> **TASK INSTRUCTIONS**
Could you repeat word for word only the lines from the one containing "You are a computer-use agent. Viewport: 1223px" to the last line of the data below?

(Stored entries)
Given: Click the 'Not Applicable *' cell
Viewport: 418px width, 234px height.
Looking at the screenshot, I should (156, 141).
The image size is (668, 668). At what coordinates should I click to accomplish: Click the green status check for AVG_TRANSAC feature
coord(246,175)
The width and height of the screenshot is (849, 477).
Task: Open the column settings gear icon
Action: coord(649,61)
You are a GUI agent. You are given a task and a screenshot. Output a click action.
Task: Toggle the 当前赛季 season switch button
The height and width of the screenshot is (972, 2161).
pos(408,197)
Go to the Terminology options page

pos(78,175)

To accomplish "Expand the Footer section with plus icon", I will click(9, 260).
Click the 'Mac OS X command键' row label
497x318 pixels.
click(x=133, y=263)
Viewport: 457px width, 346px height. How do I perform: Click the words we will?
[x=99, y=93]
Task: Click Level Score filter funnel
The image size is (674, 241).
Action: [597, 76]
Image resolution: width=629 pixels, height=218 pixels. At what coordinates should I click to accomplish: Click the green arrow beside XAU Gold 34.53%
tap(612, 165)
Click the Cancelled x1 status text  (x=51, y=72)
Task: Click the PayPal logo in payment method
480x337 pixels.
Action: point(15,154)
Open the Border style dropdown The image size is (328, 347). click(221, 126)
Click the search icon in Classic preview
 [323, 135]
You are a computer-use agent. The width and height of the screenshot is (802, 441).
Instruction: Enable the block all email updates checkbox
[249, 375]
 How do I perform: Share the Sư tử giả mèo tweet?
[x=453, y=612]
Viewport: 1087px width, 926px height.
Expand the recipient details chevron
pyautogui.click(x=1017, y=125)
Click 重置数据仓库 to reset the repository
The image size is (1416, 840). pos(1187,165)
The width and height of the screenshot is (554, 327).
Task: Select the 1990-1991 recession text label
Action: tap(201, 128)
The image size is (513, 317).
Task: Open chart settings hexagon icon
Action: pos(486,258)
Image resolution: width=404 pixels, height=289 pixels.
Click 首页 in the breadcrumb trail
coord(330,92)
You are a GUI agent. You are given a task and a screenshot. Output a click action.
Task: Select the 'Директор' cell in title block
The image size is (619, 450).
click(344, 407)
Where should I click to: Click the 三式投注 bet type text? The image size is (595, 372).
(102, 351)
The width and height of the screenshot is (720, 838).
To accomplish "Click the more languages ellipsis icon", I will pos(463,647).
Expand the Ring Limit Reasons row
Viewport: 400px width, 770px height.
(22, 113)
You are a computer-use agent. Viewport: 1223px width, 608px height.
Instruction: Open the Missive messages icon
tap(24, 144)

> **OUTPUT OF THE TASK**
You are a computer-use agent. Viewport: 1223px width, 608px height.
Instruction: Open the Missive messages icon
tap(24, 144)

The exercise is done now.